United Nations Secretary-General Antonio Guterres delivers his speech at the UN Climate Change Conference COP29 in Baku, Azerbaijan, 12 November 2024. (EPA)
United Nations Secretary-General Antonio Guterres delivers his speech at the UN Climate Change Conference COP29 in Baku, Azerbaijan, 12 November 2024. (EPA)

United Nations Secretary-General Antonio Guterres told world leaders at the COP29 summit on Tuesday to "pay up" to prevent climate-led humanitarian disasters, and said time was running out to limit a destructive rise in global temperatures.

Nearly 200 nations have gathered at the annual UN climate summit in Baku, focused this year on raising hundreds of billions of dollars to fund a global transition to cleaner energy sources and limit the climate damage caused by carbon emissions.

But on the day of the summit designed to bring together world leaders and generate political momentum for the marathon negotiations, many of the leading players were not present to hear Guterres' message.
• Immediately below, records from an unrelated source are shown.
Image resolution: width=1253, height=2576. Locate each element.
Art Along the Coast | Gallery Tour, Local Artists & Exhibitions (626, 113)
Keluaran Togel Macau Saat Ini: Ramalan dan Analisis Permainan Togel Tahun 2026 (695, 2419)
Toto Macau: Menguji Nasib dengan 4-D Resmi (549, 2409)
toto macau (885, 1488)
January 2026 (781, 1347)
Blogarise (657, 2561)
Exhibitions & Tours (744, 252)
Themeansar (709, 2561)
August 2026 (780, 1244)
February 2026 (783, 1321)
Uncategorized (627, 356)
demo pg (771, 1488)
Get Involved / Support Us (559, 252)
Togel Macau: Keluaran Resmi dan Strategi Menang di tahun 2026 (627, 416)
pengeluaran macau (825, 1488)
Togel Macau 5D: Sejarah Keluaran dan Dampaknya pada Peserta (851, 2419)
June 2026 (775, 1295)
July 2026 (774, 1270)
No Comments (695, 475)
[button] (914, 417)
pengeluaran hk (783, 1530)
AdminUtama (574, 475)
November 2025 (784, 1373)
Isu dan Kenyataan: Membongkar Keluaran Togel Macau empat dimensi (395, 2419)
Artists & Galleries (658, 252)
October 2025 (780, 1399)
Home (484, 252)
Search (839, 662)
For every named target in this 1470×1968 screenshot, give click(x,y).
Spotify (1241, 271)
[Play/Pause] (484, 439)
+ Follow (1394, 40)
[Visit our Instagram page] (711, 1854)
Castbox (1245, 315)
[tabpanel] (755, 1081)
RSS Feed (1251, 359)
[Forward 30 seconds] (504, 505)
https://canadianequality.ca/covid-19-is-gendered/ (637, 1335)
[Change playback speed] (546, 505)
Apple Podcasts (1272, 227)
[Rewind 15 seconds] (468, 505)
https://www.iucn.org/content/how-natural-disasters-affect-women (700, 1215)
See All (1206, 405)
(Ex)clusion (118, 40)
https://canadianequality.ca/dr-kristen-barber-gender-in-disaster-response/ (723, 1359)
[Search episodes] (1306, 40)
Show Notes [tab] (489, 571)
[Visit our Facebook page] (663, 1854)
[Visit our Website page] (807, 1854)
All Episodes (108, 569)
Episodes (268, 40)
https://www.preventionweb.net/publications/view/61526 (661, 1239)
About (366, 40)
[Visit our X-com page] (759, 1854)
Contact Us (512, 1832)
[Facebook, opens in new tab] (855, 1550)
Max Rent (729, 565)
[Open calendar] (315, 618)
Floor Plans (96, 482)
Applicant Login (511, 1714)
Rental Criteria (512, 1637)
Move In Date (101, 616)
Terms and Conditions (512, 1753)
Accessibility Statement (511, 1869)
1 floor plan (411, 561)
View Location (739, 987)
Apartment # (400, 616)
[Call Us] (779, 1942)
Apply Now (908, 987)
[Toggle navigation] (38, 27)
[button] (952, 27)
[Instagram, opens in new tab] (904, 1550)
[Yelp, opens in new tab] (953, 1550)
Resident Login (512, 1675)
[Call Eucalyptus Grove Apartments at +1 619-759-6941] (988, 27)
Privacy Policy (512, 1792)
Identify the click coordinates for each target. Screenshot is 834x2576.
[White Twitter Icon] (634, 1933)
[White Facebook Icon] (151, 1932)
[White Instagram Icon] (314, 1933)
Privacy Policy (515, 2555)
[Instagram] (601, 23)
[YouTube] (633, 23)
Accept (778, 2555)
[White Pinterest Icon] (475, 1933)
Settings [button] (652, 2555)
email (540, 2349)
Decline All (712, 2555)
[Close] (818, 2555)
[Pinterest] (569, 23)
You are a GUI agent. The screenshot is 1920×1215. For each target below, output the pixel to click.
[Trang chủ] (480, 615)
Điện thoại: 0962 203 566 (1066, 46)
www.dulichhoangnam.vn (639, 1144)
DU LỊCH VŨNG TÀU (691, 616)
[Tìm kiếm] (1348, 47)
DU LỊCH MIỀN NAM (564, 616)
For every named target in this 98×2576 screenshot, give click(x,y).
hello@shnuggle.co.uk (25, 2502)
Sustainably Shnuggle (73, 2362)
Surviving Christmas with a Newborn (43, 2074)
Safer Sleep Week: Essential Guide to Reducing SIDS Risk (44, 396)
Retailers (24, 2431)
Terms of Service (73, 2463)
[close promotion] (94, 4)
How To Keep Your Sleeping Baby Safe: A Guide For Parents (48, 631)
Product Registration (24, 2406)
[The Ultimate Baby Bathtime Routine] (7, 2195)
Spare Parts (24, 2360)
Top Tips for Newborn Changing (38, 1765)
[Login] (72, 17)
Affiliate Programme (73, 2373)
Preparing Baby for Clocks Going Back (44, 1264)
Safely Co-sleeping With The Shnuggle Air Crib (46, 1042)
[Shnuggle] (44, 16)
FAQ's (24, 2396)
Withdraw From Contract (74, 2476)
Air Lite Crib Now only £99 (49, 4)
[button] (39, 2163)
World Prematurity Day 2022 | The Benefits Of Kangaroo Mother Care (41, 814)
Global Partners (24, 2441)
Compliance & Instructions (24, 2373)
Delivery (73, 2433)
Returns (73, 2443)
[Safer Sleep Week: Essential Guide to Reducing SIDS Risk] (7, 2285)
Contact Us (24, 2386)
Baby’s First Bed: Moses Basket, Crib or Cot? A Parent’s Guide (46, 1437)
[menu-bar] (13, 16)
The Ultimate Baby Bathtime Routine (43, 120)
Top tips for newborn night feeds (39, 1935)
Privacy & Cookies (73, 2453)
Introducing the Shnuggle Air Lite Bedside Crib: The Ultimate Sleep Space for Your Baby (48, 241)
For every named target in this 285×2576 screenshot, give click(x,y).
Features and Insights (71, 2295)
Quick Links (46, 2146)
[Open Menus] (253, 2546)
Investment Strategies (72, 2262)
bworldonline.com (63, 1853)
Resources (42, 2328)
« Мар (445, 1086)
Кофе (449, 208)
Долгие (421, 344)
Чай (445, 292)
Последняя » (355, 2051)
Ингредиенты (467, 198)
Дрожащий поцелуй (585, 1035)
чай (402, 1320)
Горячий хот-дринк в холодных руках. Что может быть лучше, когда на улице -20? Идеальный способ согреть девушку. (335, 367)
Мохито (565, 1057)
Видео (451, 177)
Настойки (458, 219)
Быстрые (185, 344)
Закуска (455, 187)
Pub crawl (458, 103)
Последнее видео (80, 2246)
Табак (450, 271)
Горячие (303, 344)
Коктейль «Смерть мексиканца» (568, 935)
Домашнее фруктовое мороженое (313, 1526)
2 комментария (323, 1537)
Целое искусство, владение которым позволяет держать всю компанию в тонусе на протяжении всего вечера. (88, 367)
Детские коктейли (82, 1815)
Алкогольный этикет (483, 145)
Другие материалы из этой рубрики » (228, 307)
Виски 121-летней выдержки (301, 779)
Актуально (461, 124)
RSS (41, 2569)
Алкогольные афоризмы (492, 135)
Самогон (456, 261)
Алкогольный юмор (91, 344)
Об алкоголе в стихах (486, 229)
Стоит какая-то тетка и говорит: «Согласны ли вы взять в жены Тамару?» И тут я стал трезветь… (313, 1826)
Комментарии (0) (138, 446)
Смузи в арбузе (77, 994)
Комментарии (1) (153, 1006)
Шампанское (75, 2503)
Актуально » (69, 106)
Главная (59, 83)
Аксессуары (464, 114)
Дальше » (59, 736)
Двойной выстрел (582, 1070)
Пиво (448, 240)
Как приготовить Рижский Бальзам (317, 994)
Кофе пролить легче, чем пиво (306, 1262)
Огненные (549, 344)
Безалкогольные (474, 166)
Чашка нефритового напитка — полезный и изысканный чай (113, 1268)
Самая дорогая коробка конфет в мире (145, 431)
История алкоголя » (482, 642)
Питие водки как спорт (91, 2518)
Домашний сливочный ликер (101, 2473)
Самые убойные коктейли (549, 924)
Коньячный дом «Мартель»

After victory for Donald Trump, a climate change denier, in the US presidential election, President Joe Biden will not attend. Chinese President Xi Jinping has sent a deputy and European Commission President Ursula von der Leyen is not attending because of political developments in Brussels.

"On climate finance, the world must pay up, or humanity will pay the price," Guterres said in a speech. "The sound you hear is the ticking clock. We are in the final countdown to limit global temperature rise to 1.5 degrees Celsius and time is not on our side."

This year is set to be the hottest on record. Scientists say evidence shows global warming and its impacts are unfolding faster than expected and the world may already have hit 1.5 degree Celsius (2.7 F) of warming above the average pre-industrial temperature - a critical threshold beyond which it is at risk of irreversible and extreme climate change.

As COP29 began, unusual east coast US wildfires that triggered air quality warnings for New York continued to grow. In Spain, survivors are coming to terms with the worst floods in the country's modern history and the Spanish government has announced billions of euros for reconstruction.